AI Product Interaction: Beyond the Chat Box

Open any AI product. You'll probably see the same thing: a chat box.

ChatGPT is a chat box. Claude is a chat box. Perplexity is a chat box. Even "AI-enhanced" SaaS products usually just add a chat box somewhere in the corner, labeled "Ask AI."

The chat box became the default. But is it the only answer?

I've been working on a homepage redesign for an AI marketing product. The core question: how should the agent exist within the product? I explored two directions—Dock and IM. Neither felt quite right. This is a note on what I learned.

Option A: Dock

The first idea came from Mac's Dock.

Dock version: agent states across home, first-level, and second-level pages

The logic: human is active, AI is within reach.

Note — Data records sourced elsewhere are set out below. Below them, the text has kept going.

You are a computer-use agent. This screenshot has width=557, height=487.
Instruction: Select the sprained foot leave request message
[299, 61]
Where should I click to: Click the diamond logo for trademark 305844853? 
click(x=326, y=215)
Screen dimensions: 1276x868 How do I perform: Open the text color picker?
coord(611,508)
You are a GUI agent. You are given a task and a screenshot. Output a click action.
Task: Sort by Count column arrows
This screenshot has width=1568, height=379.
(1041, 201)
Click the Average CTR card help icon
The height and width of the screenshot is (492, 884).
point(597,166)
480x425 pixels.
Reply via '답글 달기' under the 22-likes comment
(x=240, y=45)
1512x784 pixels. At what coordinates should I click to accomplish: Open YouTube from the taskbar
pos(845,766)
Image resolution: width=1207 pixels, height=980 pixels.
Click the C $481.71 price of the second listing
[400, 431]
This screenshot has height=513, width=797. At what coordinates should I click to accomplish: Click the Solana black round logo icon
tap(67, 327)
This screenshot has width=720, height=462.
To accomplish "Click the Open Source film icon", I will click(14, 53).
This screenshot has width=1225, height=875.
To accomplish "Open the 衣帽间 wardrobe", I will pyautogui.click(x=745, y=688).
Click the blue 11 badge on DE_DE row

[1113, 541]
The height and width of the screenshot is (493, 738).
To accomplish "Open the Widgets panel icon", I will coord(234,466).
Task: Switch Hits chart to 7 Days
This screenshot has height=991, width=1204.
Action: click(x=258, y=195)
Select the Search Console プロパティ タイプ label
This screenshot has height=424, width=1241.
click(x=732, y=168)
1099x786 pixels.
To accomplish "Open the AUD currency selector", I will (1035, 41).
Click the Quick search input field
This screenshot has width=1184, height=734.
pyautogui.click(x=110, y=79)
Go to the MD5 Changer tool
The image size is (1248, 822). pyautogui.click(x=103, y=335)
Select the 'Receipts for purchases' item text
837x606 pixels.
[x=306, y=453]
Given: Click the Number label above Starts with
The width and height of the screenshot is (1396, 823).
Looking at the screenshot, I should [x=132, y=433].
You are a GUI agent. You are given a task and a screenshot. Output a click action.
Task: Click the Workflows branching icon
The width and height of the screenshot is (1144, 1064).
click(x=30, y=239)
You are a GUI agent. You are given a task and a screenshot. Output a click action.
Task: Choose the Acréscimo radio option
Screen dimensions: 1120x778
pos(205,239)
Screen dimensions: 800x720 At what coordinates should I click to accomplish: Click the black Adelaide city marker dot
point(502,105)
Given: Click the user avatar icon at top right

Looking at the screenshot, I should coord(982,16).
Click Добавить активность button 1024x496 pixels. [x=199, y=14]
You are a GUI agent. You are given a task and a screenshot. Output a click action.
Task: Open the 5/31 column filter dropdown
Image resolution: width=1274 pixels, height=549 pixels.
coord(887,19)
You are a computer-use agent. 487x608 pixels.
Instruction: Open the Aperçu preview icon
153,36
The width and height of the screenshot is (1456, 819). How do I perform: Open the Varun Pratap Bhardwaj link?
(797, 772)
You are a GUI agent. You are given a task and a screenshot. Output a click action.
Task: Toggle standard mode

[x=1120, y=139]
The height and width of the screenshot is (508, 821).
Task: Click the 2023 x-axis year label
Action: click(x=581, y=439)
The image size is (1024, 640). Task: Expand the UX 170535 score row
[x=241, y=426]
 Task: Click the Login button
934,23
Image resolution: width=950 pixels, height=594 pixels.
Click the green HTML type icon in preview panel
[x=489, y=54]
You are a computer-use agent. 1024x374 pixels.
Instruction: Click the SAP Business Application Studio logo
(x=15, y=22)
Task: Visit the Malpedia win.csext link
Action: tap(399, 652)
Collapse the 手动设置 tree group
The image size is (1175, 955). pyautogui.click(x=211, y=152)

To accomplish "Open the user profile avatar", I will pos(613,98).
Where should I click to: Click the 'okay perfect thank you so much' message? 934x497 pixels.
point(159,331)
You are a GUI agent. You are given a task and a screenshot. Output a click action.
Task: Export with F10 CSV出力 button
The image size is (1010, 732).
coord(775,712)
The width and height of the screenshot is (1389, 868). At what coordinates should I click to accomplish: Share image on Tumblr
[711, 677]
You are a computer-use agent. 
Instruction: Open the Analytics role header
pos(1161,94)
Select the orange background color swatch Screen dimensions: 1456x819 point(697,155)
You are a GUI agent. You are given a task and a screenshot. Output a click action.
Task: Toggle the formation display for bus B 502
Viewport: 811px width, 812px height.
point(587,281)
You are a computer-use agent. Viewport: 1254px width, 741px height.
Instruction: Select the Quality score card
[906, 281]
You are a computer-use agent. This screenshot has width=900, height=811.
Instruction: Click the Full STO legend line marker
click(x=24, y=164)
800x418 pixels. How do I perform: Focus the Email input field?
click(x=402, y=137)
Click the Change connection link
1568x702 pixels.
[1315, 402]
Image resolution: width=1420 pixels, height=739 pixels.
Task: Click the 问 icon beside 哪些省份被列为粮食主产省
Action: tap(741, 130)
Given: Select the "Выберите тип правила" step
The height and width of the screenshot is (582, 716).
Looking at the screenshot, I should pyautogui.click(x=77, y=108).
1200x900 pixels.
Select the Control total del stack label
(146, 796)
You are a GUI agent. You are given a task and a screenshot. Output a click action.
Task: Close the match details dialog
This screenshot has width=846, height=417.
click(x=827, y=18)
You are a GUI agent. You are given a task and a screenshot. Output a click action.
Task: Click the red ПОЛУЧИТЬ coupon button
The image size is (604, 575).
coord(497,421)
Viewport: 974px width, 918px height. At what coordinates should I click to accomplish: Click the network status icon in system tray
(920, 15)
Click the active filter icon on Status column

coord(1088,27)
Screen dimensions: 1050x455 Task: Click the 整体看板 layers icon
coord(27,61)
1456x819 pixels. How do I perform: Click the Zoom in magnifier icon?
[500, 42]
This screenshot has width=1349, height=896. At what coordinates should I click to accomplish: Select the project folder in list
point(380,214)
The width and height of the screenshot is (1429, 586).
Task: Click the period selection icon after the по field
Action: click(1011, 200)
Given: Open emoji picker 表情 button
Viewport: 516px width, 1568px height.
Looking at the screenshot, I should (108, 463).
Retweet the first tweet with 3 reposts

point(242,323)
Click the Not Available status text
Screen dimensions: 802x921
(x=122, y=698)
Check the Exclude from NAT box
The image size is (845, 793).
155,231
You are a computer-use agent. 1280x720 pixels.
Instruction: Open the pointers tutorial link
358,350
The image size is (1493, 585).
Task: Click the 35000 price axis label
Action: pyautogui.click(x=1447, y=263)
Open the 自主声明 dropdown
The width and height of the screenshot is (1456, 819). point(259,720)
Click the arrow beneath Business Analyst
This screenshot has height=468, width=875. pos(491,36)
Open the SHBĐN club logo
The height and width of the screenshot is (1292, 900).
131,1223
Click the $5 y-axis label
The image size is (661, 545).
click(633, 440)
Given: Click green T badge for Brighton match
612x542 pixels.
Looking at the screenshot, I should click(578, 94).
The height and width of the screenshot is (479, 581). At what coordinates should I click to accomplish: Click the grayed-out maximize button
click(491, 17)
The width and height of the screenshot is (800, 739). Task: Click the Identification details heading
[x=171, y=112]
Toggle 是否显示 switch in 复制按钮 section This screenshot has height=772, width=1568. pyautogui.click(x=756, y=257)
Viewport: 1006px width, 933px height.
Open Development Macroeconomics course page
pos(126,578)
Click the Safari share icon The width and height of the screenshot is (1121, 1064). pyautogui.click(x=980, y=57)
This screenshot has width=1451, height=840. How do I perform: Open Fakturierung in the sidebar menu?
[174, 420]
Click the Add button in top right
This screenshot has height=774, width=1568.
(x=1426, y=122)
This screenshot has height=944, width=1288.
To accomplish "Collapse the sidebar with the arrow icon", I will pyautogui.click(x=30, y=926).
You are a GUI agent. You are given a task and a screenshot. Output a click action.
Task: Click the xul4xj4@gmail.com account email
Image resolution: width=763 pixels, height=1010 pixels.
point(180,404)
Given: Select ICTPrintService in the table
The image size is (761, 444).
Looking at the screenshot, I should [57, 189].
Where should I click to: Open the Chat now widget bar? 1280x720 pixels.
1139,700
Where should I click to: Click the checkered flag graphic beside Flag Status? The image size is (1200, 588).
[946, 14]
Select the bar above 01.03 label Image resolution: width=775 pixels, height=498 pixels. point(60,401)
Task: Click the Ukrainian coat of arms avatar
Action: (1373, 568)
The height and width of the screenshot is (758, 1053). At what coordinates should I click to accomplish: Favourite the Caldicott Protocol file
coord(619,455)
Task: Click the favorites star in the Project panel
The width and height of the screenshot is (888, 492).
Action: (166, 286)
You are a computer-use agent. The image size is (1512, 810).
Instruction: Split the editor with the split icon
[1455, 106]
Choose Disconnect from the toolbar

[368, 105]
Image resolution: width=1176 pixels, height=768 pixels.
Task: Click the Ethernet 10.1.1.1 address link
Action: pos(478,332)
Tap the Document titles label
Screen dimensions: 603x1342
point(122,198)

Dock sits in your first-person view. You don't need to look for it—it's always there. When you need the agent, one click. When you don't, it stays quiet.

This design fits where most AI products are today: agent still needs heavy human involvement. We're not at "AI runs everything" yet. Users still make most decisions, initiate most actions. Dock acknowledges this—human leads, AI assists.

Problems

Mac metaphor doesn't translate to web apps.

Dock is a desktop OS concept. Bringing it to a web app creates mental model conflicts. Dock is for "launching apps," not "having conversations." When users see Dock-style UI, they expect to open something, not talk to something.

Too many states.

Dock version needs to handle: dormant state (sitting at bottom), active state (input expanded), running state (full conversation view, Dock hidden). More states, more cognitive load.

Option B: IM

Second idea: borrow from Slack.

The logic: use IM patterns to express the relationship between agent and human.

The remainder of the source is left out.